Return the passage of the AI gateways text from "Fallback — on" to "13) + cost attribution.", copied word for word.

» Extract
※ ※ ※
← vLLM Production Stack with LMCache KV Offloading Shadow Traffic, Canary Rollout, and Progressive Deployment for LLMs →

AI Gateways — LiteLLM, Portkey, Kong AI Gateway, Bifrost

> A gateway sits between your apps and model providers. Core features are provider routing, fallback, retries, rate limiting, secret references, observability, guardrails. Market split in 2026: LiteLLM is MIT OSS with 100+ providers, OpenAI-compatible, but breaks down around ~2000 RPS (8 GB memory, cascading failures in published benchmarks); best for Python, <500 RPS, dev/prototyping. Portkey is control-plane-positioned (guardrails, PII redaction, jailbreak detection, audit trails), went Apache 2.0 open-source March 2026, 20-40 ms latency overhead, $49/mo production tier. Kong AI Gateway built on Kong Gateway — Kong's own benchmark on same 12 CPUs: 228% faster than Portkey, 859% faster than LiteLLM; $100/model/month pricing (max 5 on Plus tier); enterprise-fit if you're already on Kong. Bifrost (Maxim AI) — automatic retries with configurable backoff, fallback to Anthropic on OpenAI 429. Cloudflare / Vercel AI Gateways — managed, zero-ops, basic retry. Data residency drives the self-host decision; Portkey and Kong sit in the middle with OSS + optional managed.

Type: Learn

Languages: Python (stdlib, toy gateway-routing simulator)

Prerequisites: Phase 17 · 01 (Managed LLM Platforms), Phase 17 · 16 (Model Routing)

Time: ~60 minutes

Learning Objectives

Enumerate the six core gateway features (routing, fallback, retries, rate limits, secrets, observability, guardrails).
Map four 2026 gateways (LiteLLM, Portkey, Kong AI, Bifrost) to scale ceilings and use cases.
Cite the Kong benchmark (228% vs Portkey, 859% vs LiteLLM) and explain why it matters for >500 RPS.
Choose self-hosted vs managed given data residency and ops budget.

The Problem

Your product calls OpenAI, Anthropic, and a self-hosted Llama. Each provider has a different SDK, error model, rate limit, and auth scheme. You want failover (if OpenAI 429s, try Anthropic), a single credential store, unified observability, and rate limits per tenant.

Reinventing this at the app layer couples every service to every provider. A gateway layer consolidates it into one process with one API (typically OpenAI-compatible) that fans out to providers.

The Concept

Six core features

Provider routing — OpenAI, Anthropic, Gemini, self-hosted, etc. behind one API.
Fallback — on 429, 5xx, or quality failure, retry elsewhere.
Retries — exponential backoff, bounded attempts.
Rate limits — per-tenant, per-key, per-model.
Secret references — pull credentials from vault at runtime (never in app).
Observability — OTel + GenAI attributes (Phase 17 · 13) + cost attribution.
Guardrails — PII redaction, jailbreak detection, allowed-topics filters.
※ ※ ※
Collected data entries:
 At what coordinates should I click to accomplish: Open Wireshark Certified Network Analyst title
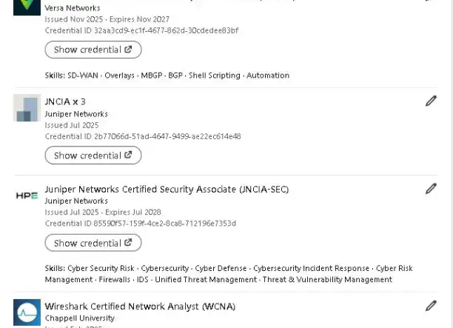point(140,306)
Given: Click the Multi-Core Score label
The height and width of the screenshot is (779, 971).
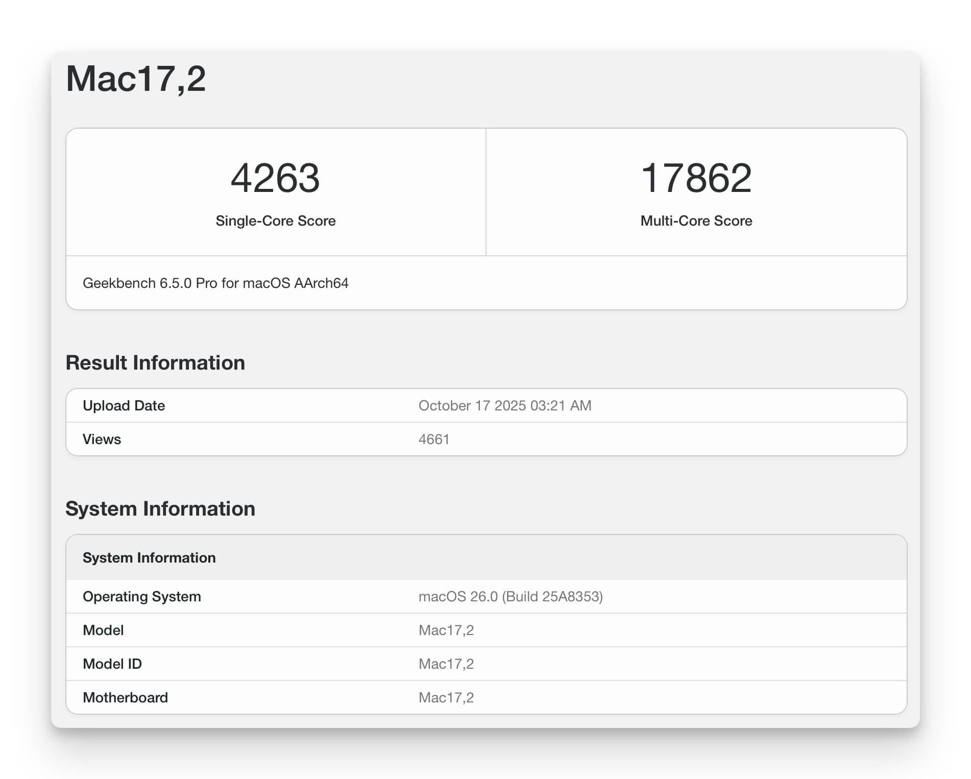Looking at the screenshot, I should (x=696, y=221).
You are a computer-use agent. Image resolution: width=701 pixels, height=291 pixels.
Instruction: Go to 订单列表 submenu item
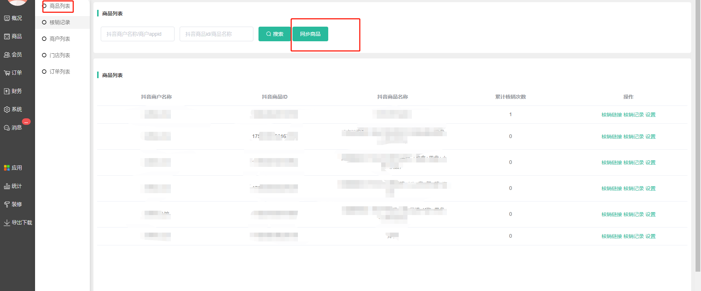tap(60, 72)
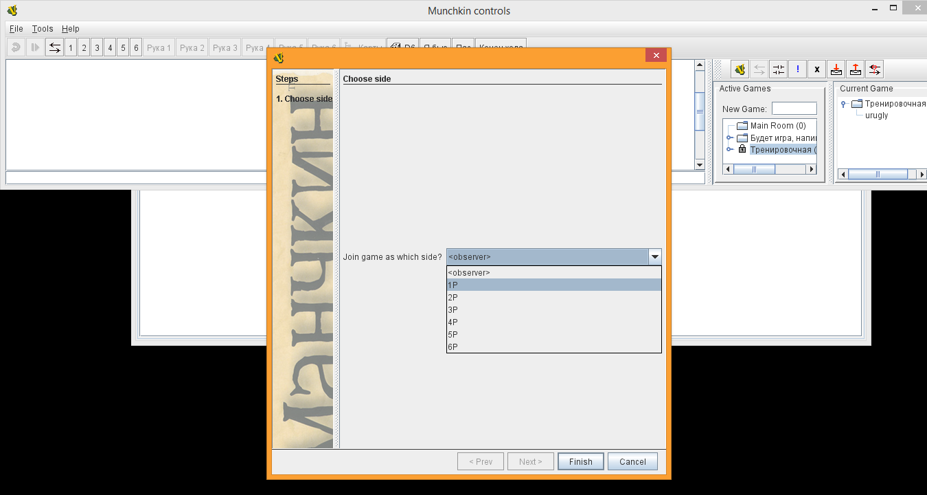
※ ※ ※
» Reply to the task
Fallback — on 429, 5xx, or quality failure, retry elsewhere.
Retries — exponential backoff, bounded attempts.
Rate limits — per-tenant, per-key, per-model.
Secret references — pull credentials from vault at runtime (never in app).
Observability — OTel + GenAI attributes (Phase 17 · 13) + cost attribution.